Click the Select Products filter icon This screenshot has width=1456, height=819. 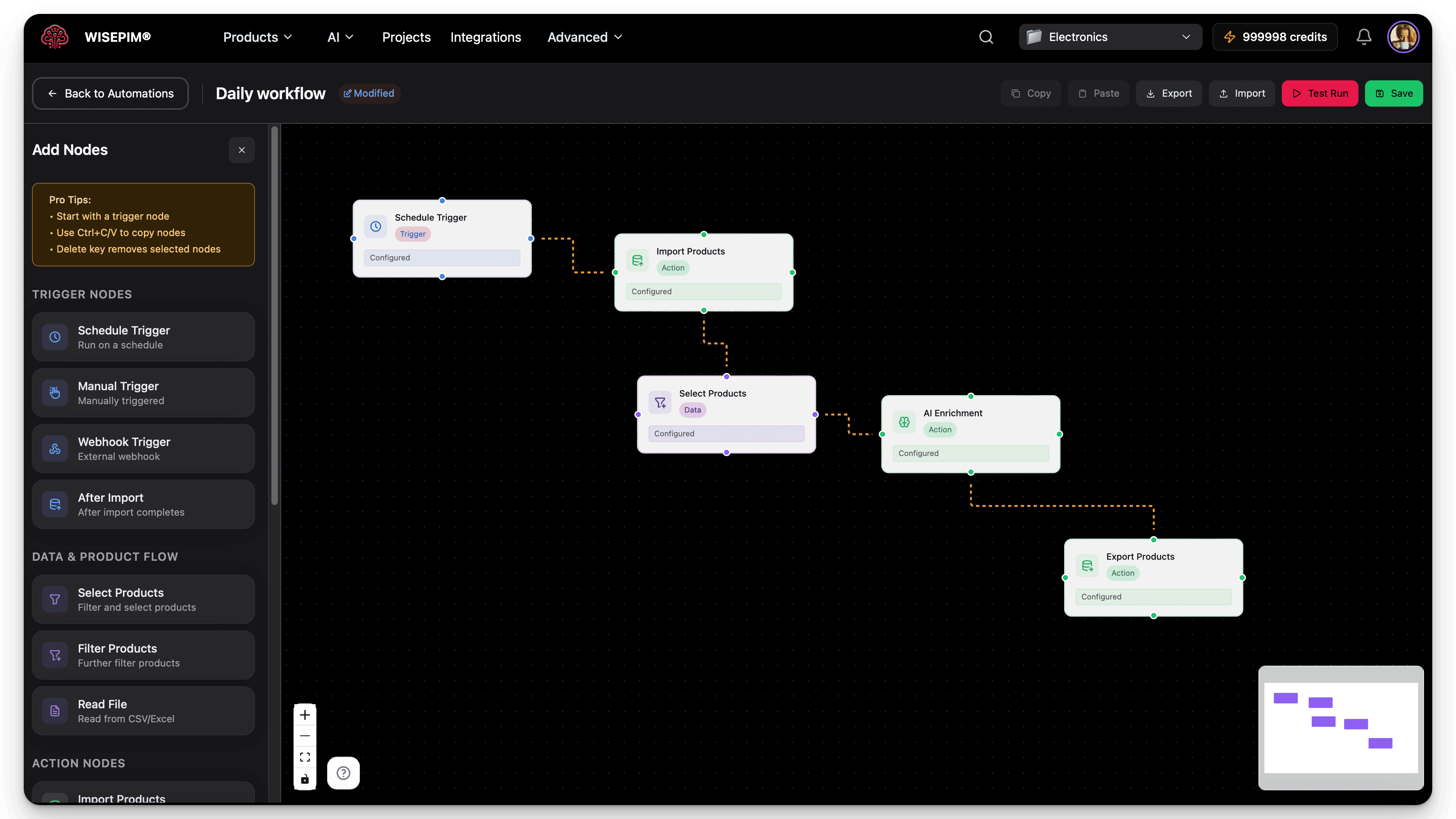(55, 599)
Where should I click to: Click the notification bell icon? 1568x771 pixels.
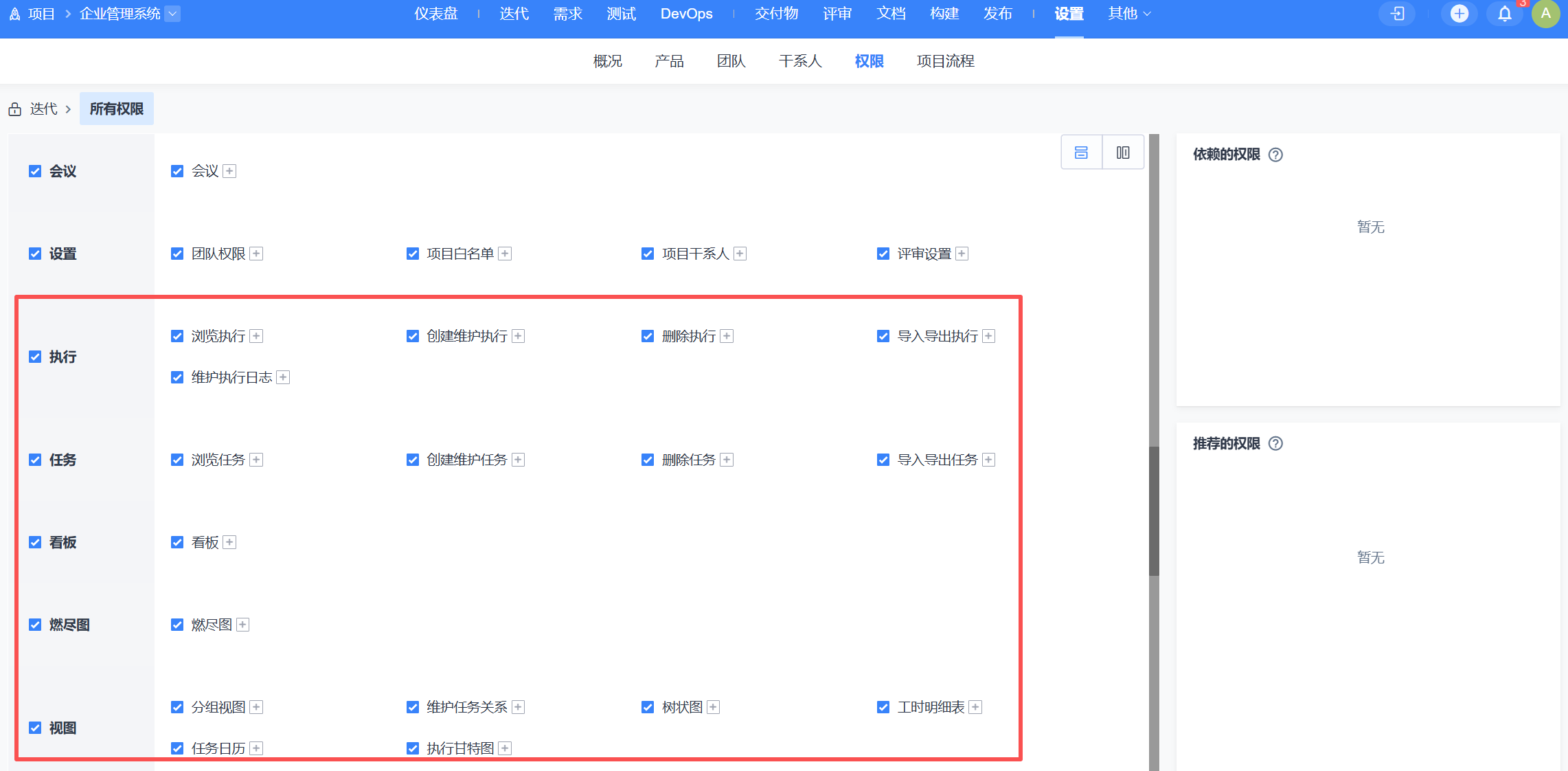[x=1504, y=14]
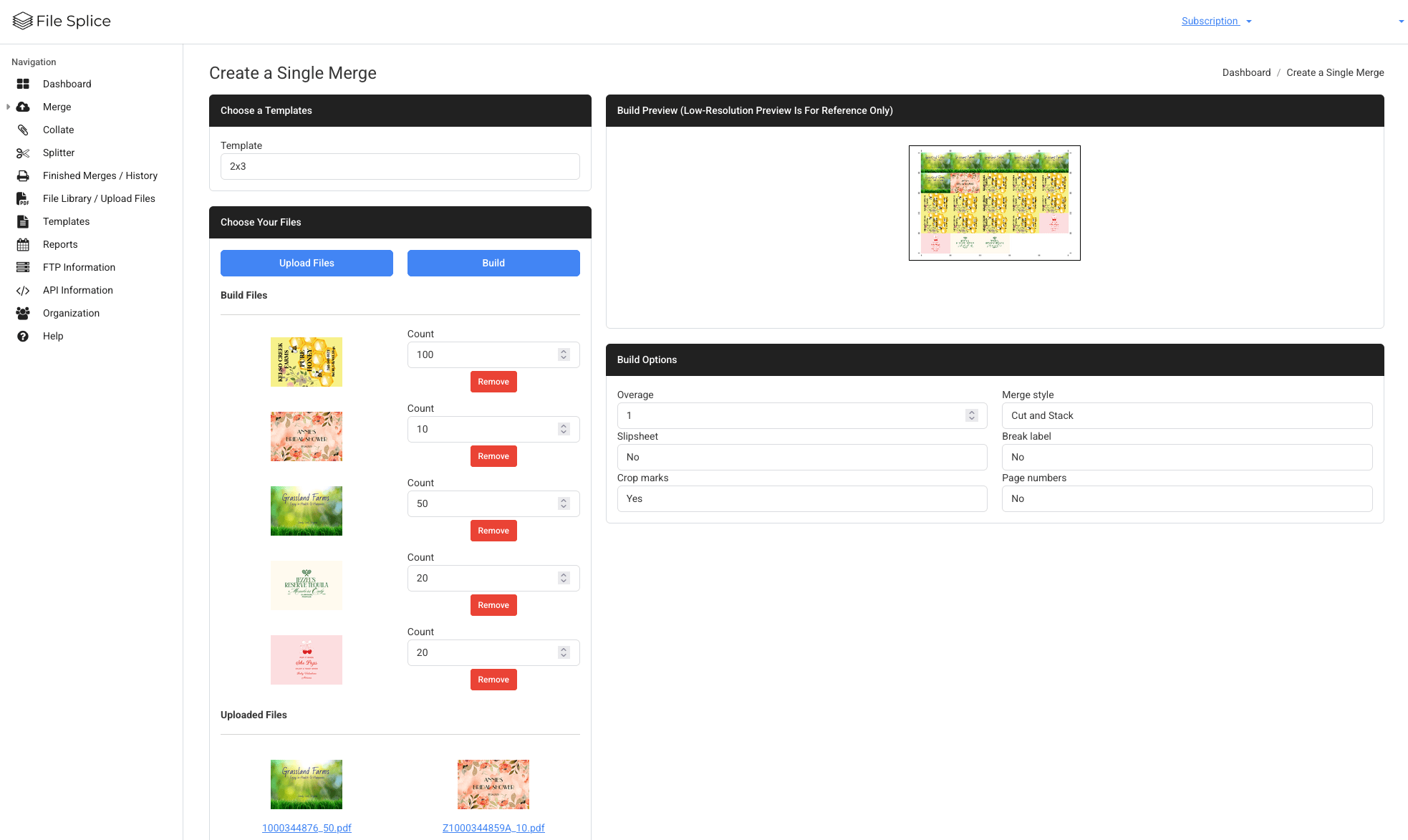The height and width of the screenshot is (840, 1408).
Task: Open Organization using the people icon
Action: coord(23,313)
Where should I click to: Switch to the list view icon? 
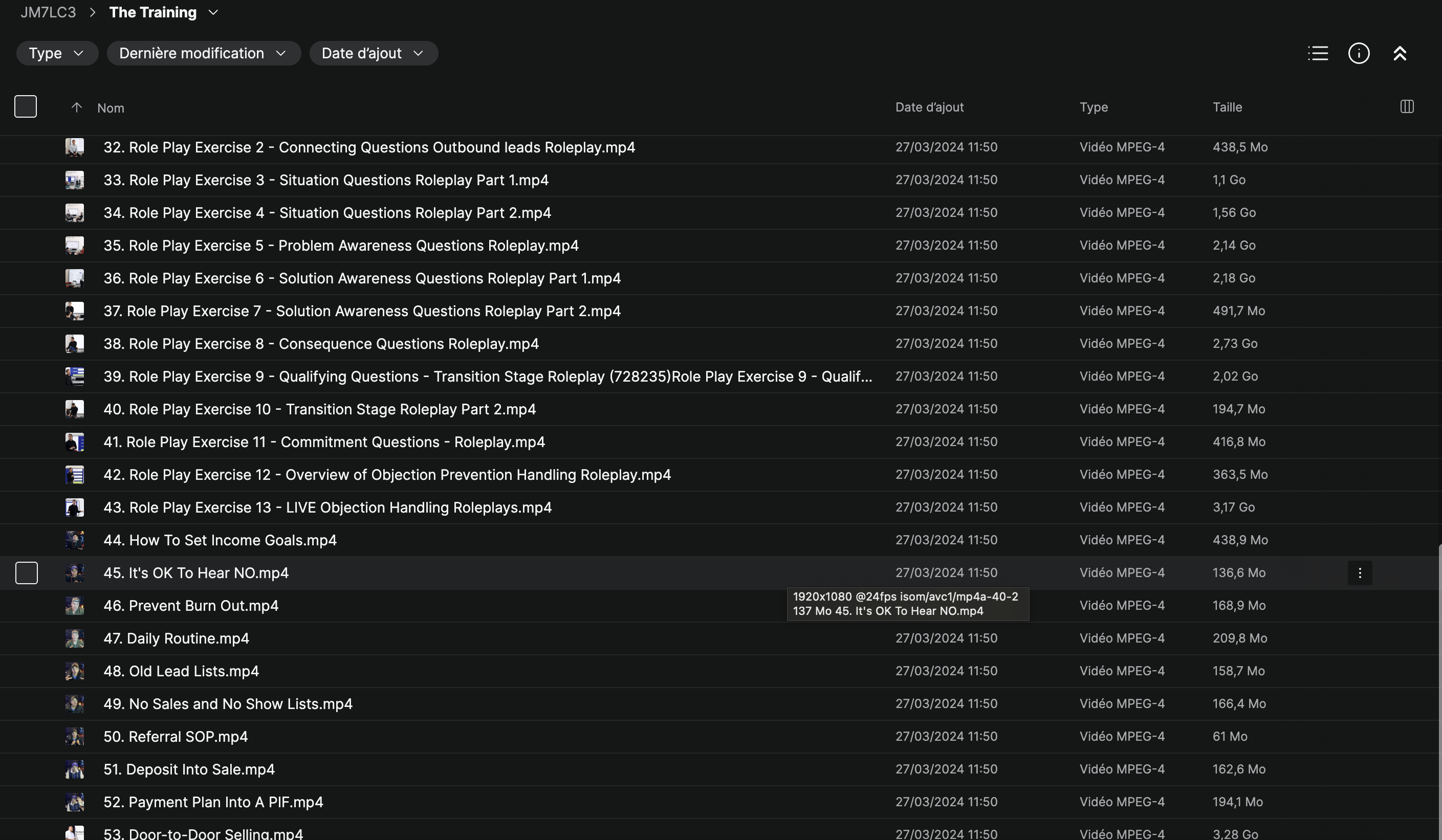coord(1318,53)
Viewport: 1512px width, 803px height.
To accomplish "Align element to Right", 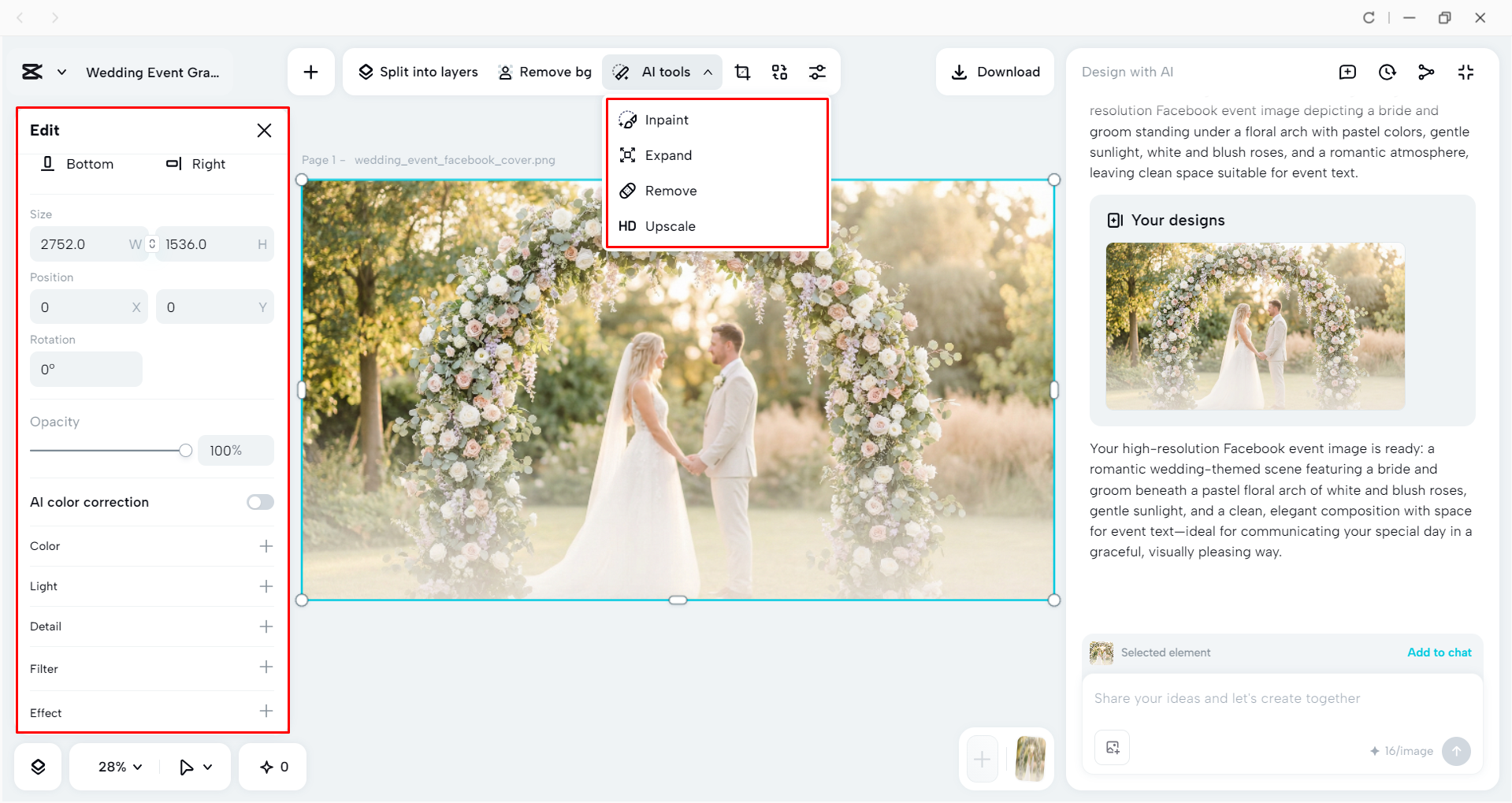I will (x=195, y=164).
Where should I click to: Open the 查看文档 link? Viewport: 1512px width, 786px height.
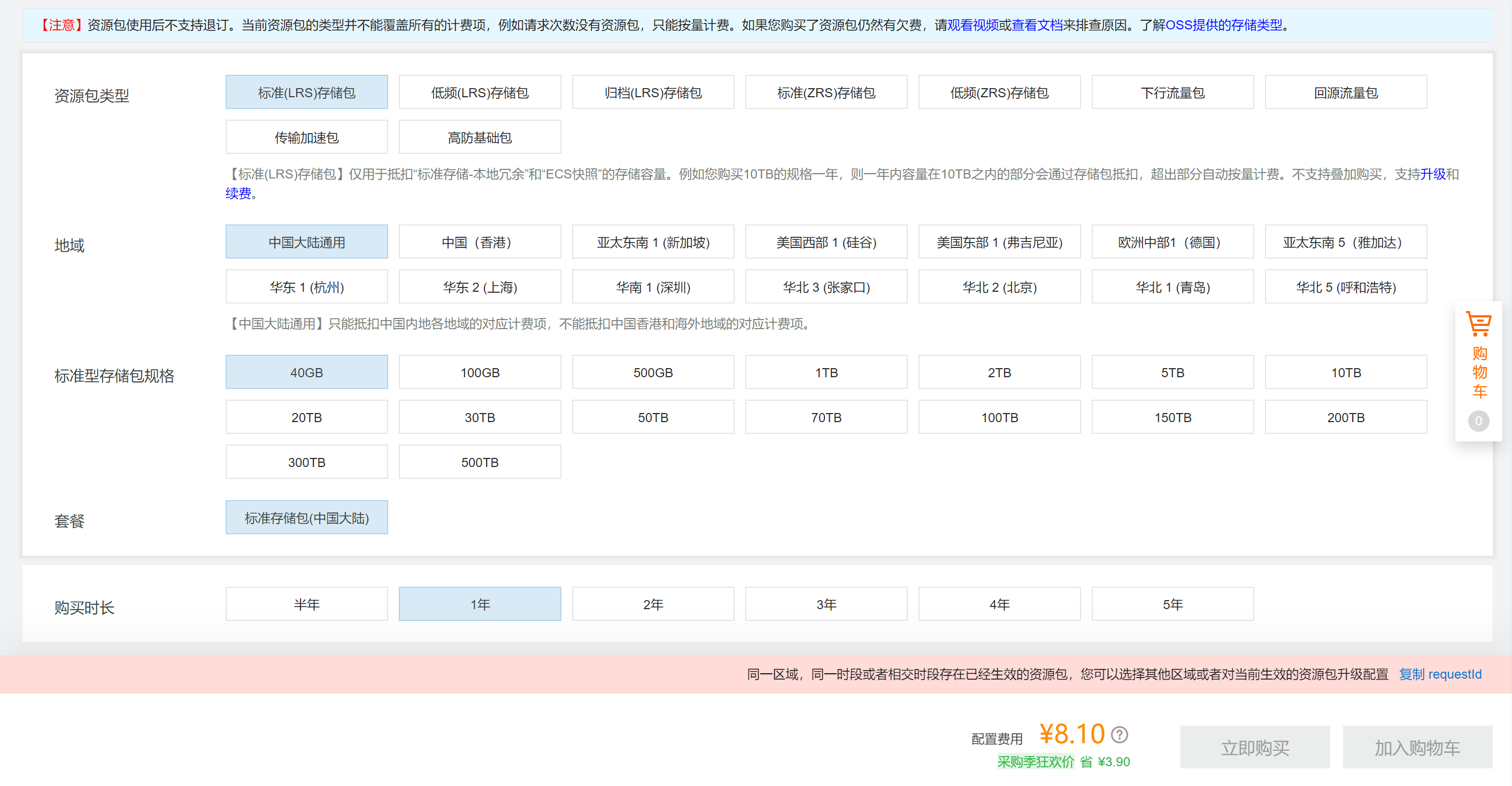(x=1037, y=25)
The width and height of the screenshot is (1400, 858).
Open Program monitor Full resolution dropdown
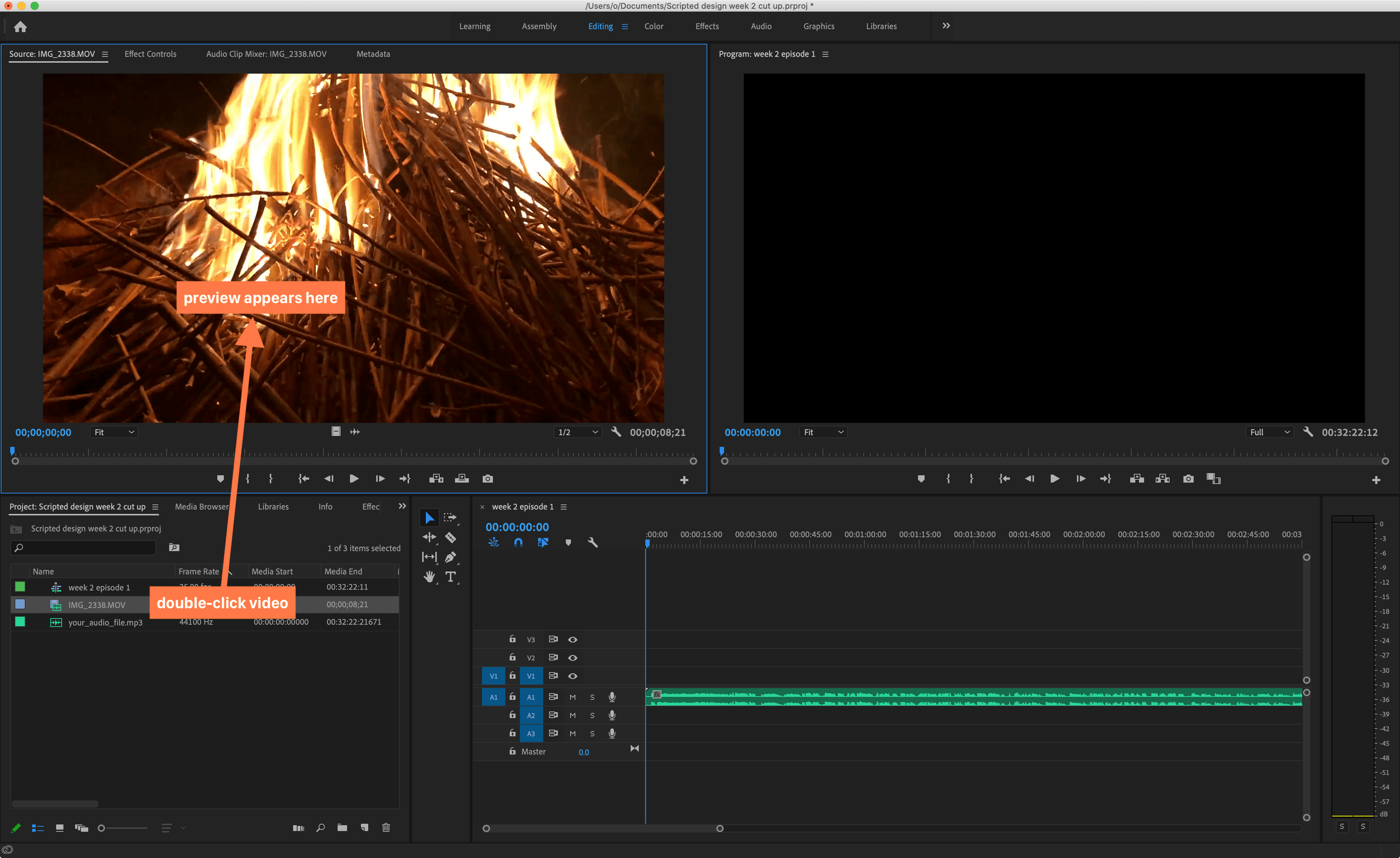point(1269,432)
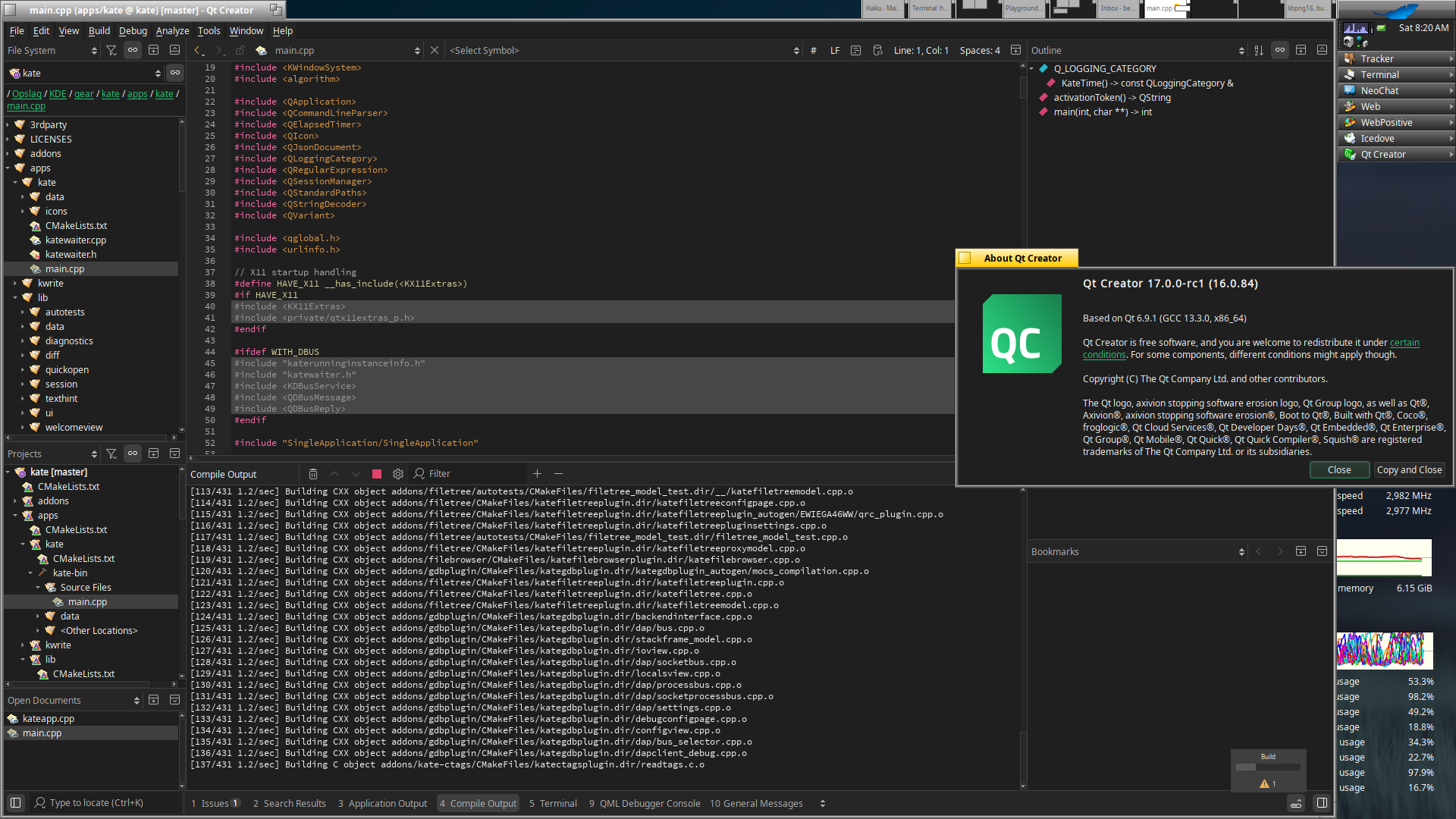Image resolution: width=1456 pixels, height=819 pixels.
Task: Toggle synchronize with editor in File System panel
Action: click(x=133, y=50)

What to produce
Each line from the one holding "Open Program monitor Full resolution dropdown" through the final line of the data needs to be transcribed exactly. Include both ends, skip the pictures, and add nothing.

Task answer
Open Program monitor Full resolution dropdown
point(1269,432)
Image resolution: width=1456 pixels, height=819 pixels.
Task: Toggle synchronize with editor in File System panel
Action: click(x=133, y=50)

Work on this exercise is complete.